DNA damage: repair adapted in space
According to the location of damaged genes in the nucleus, the cell is able to trigger different and adapted repair mechanisms.
Genes Dev Nov. 15, 2014
Nov. 3, 2014
The double-strand DNA breaks are particularly dangerous. The research team of Evi Soutoglou at IGBMC has just discovered that the choice of natural repair mechanisms of the cell, in response to this type of injury, depends on the location of genes in the nucleus. These results are published on the 3rd of November in the journal Genes & Development.
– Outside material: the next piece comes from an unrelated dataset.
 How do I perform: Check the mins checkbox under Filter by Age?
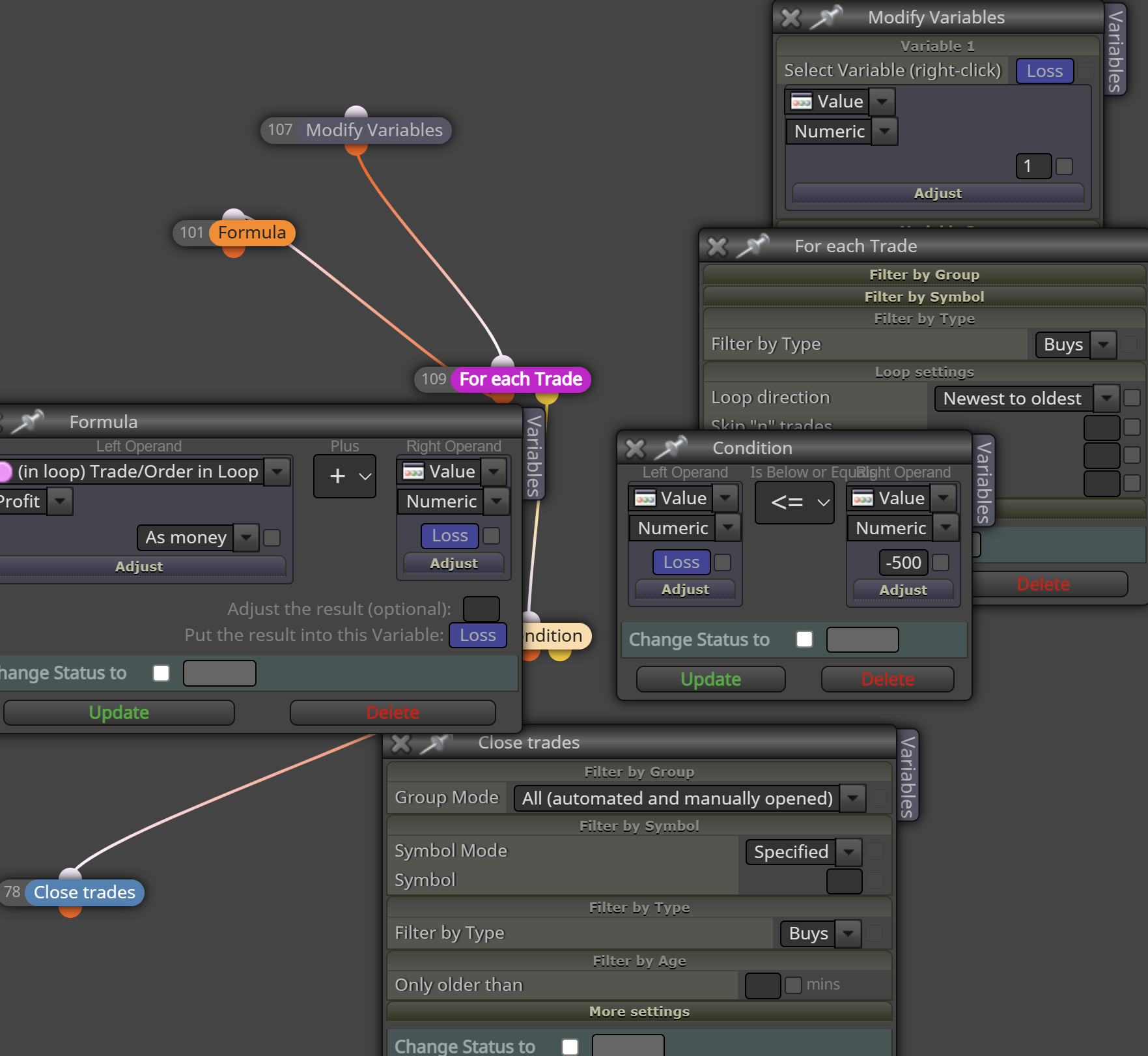click(793, 985)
Our body is continuously subjected to endogenous and environmental factors that can affect its integrity and cause DNA damage. The double-strand breaks (DSBs) on DNA are particularly critical and can cause cancer. The cell is happily fitted with multiple systems to detect and repair these damages. More or less effective, their use notably depends on when the lesion occurs during the cell cycle. Before dividing the cell replicates its DNA. During replication, DNA is copied to produce two sister chromatids. There are at least two major types of repair of DSBs, based on completely different mechanisms. Homologous recombination (HR) uses a DNA sequence identical to the damaged one (the sister chromatid) for reconstructing the missing DNA piece. But this mechanism can only be used when DNA is replicated. On the other hand, the non-homologous end joining (NHEJ) repair system directly bonds the two ends of the lesion. It has the advantage of being able to take place throughout the cell cycle. In parallel to this path, a less accurate alternative end joining (A-EJ) mechanism has also been described in the absence of NHEJ, but the mechanisms of its control are still unknown.
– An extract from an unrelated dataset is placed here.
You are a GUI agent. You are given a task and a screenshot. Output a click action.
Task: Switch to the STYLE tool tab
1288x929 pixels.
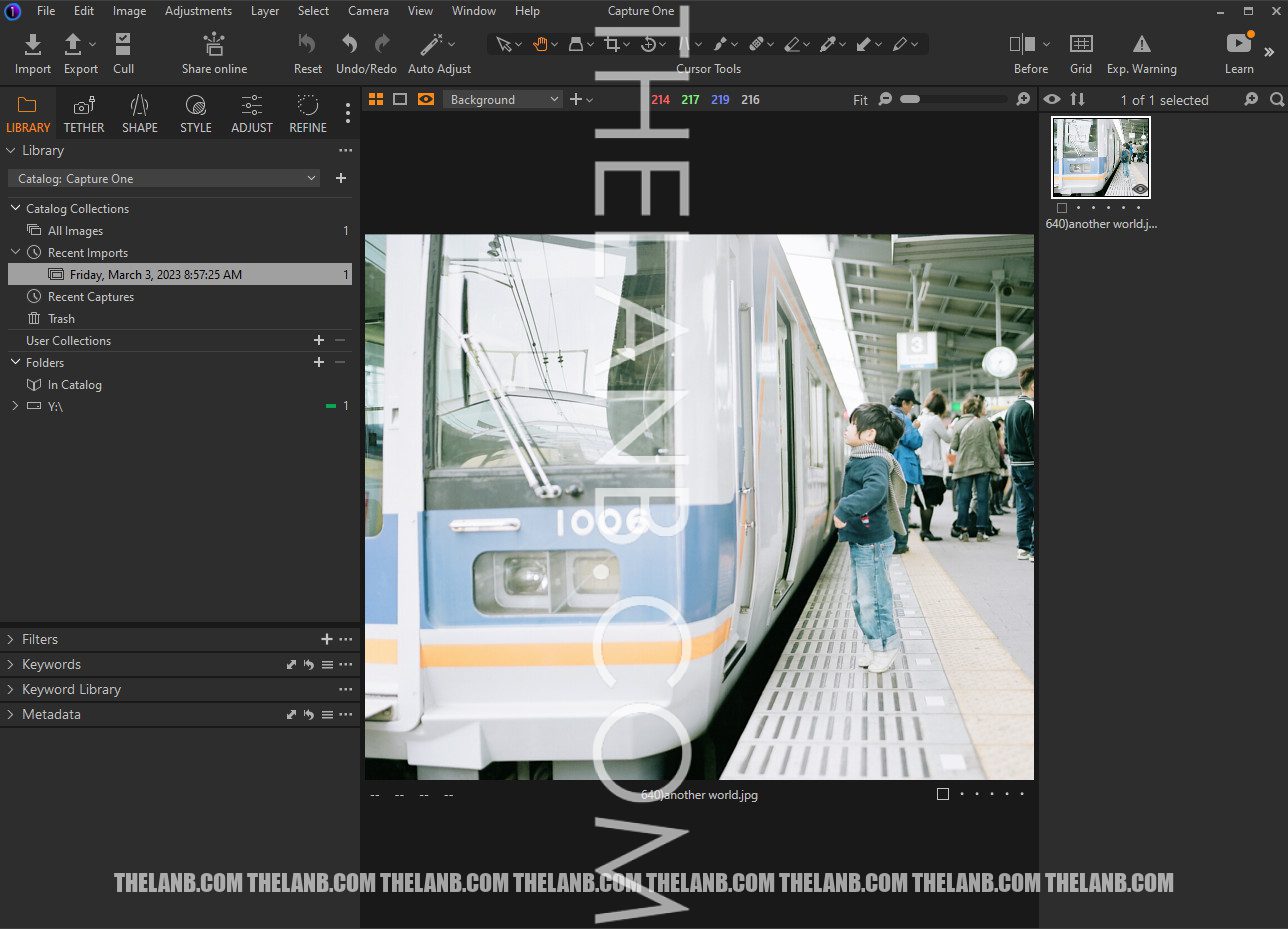196,113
Tell me where you are, I'll tell you how you will be repaired
Depending on the stage of the cell cycle, but also its location in the nucleus, the chromatin (form under which DNA is packed) is more or less compact. Knowing that cellular DNA is not randomly stored in the nucleus, Evi Soutoglou’s team became interested in the influence of DNA location in the nucleus on the type of repair triggered. While it is usually HR or NHEJ that are set off inside the nucleus, the researchers showed that the lesions on genes located near the nuclear envelope resulted exclusively in NHEJ or A-EJ mechanisms. This is also the first time that the A-EJ path is shown in physiological conditions where NHEJ is functional. These results are explained by the fact that many repeats of the same gene are present in the nuclear periphery, and triggering HR would increase the risk of using the wrong sequence in place of the sister chromatid. In addition, the high degree of compaction of DNA at this location prevents the recruitment of the proteins responsible for the HR, inhibiting this mechanism. Finally, as genes located on the periphery of the nucleus are generally not expressed, an error in the repair related to the use of A-EJ would not have dramatic consequence.
These results show for the first time a segregation of mechanisms of DSB repair, depending on the location of the targeted genes in the nucleus. They also provide new insights into the mechanism of A-EJ repair, unexplored so far.